*EXERCISE DIRECTIONS*. Rewrite the lines from the first one through the line containing "Action: (1223, 33)", both included, swapping "screenshot" for "image" and leaving everything else as it is. Omit the pictures from your answer.

** START OF DATA TO PROCESS **

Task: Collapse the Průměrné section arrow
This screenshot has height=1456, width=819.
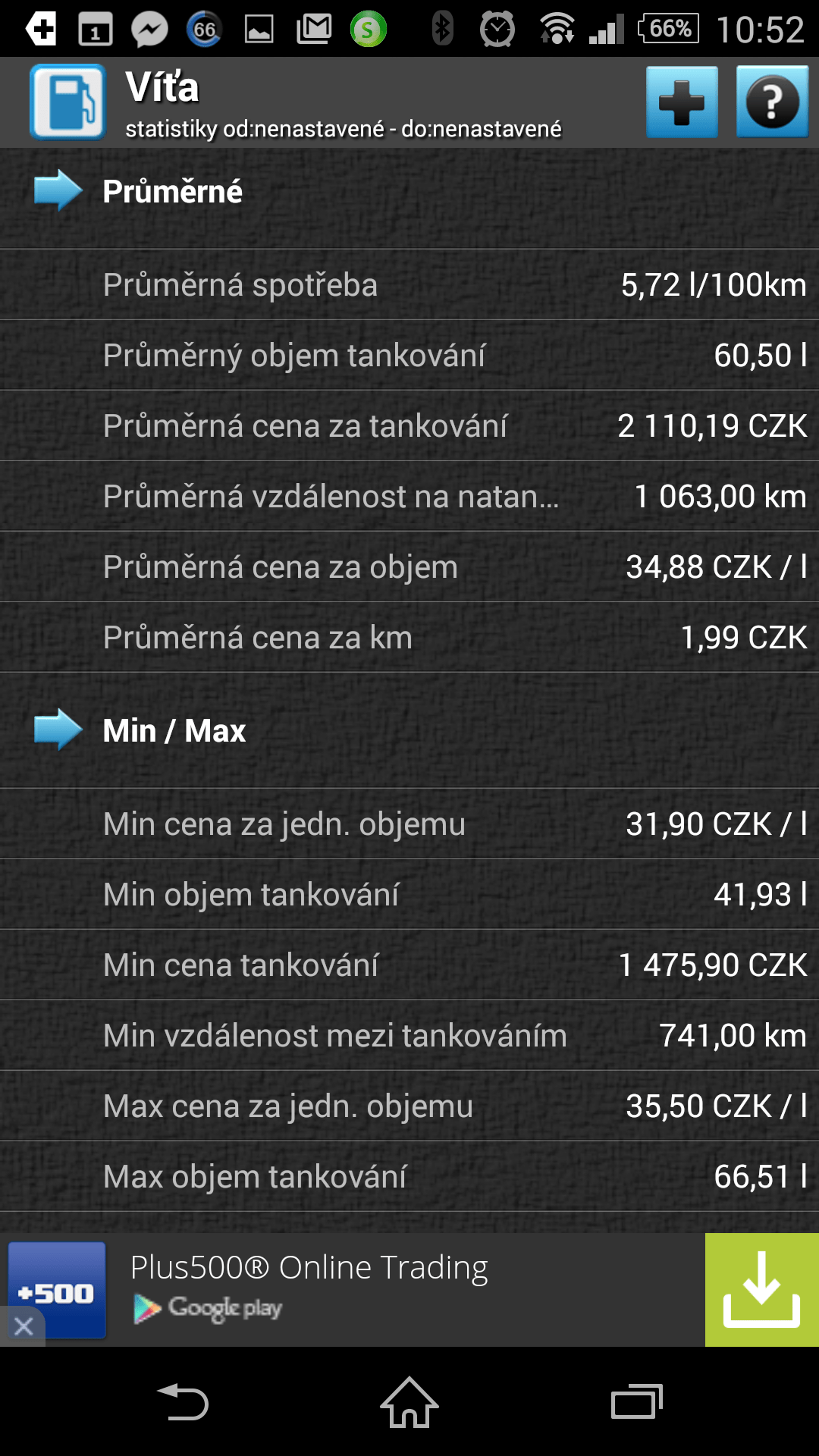Action: [x=58, y=190]
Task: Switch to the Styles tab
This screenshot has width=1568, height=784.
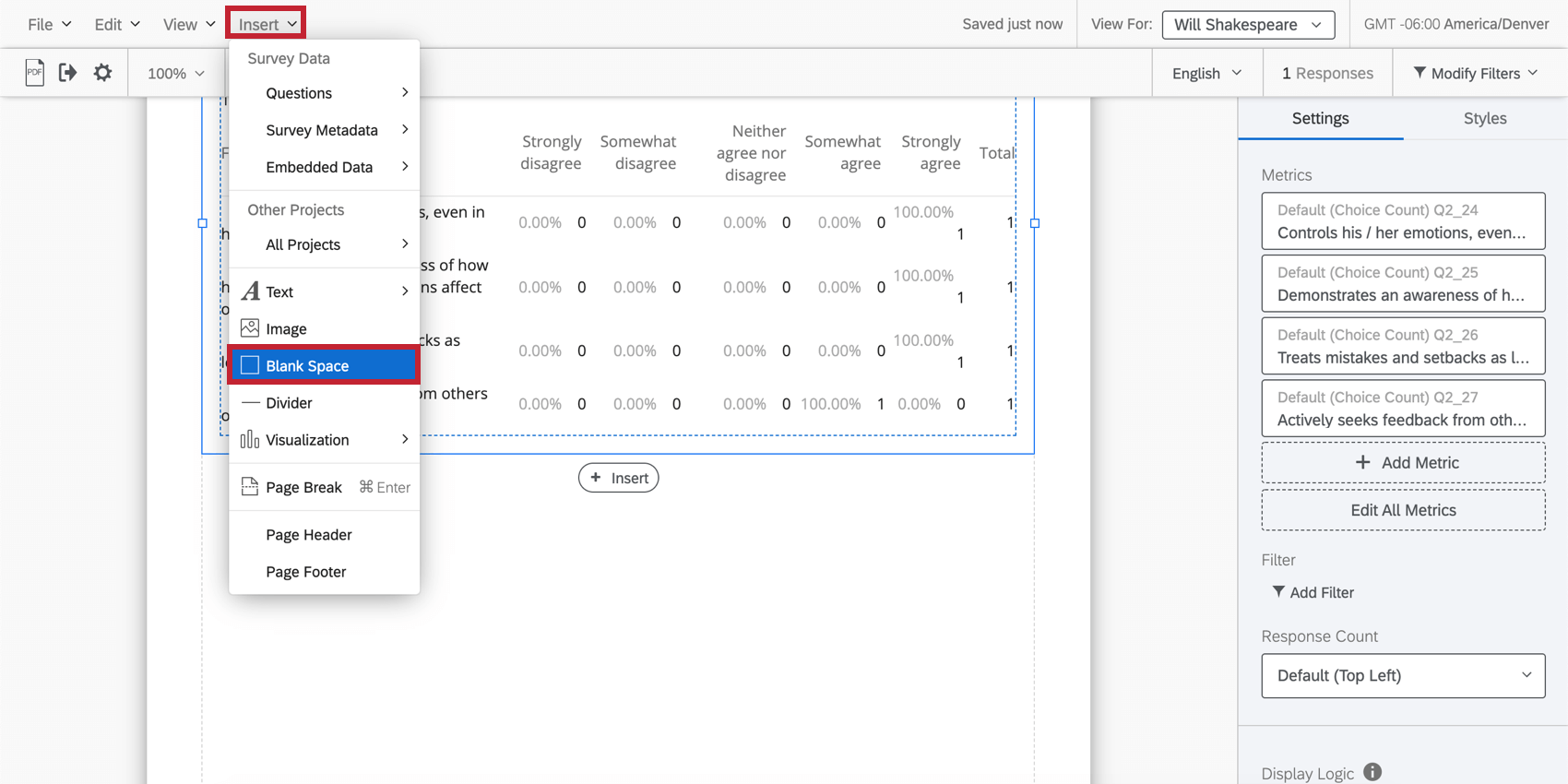Action: tap(1484, 118)
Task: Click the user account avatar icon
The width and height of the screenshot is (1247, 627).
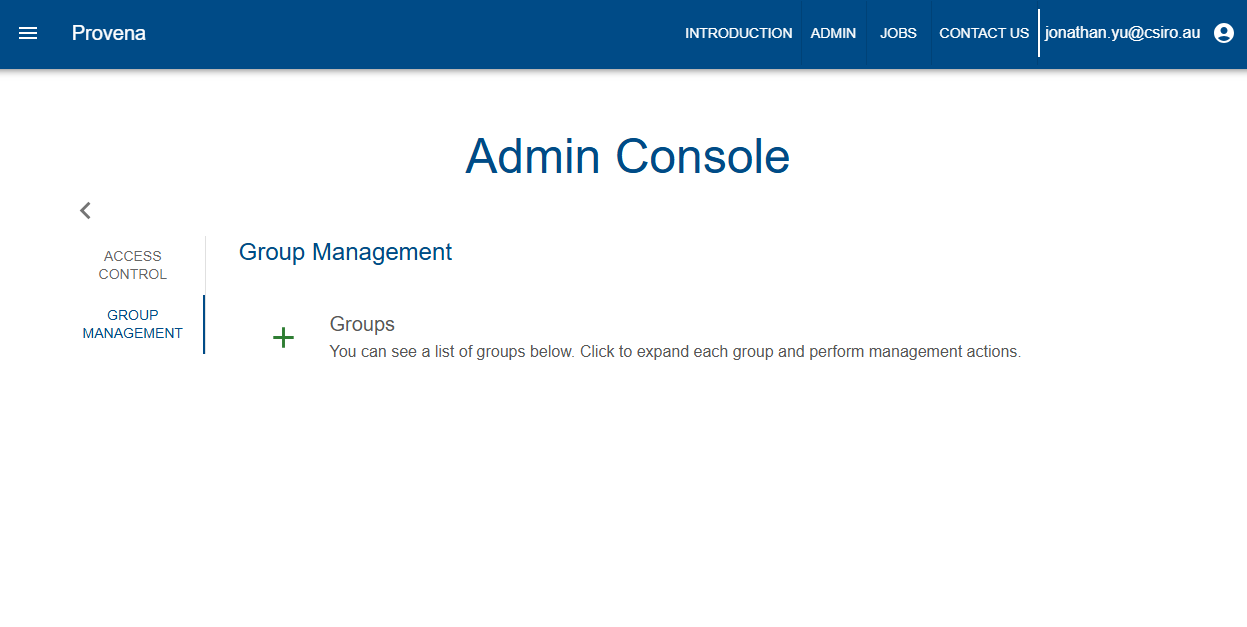Action: (1223, 33)
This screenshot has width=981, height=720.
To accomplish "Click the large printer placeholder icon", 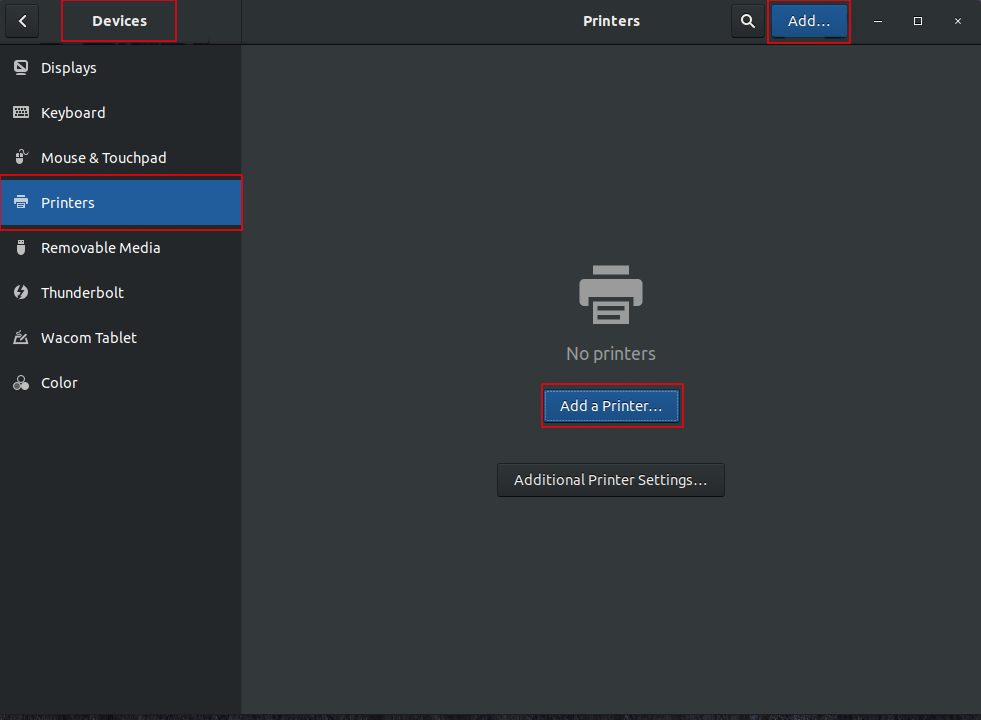I will point(610,296).
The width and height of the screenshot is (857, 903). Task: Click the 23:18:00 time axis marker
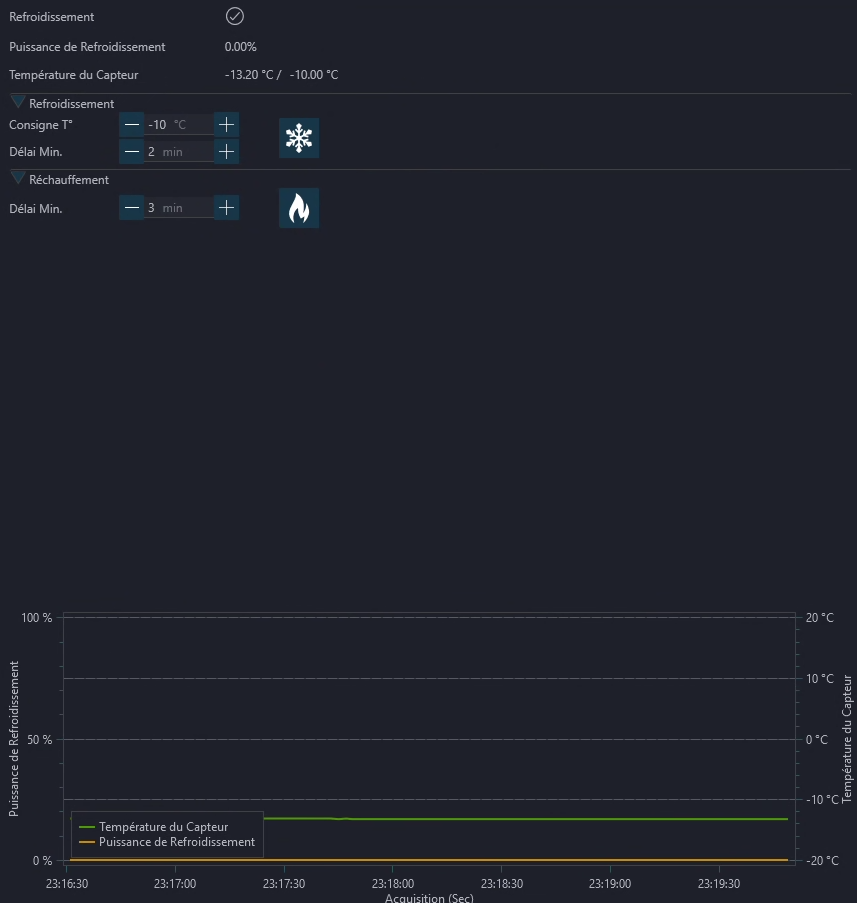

** END OF DATA TO PROCESS **

*TASK ANSWER*.
Task: Collapse the Průměrné section arrow
This image has height=1456, width=819.
Action: [x=58, y=190]
Task: Switch to the Styles tab
This image has width=1568, height=784.
Action: tap(1484, 118)
Task: Click the user account avatar icon
The width and height of the image is (1247, 627).
Action: (1223, 33)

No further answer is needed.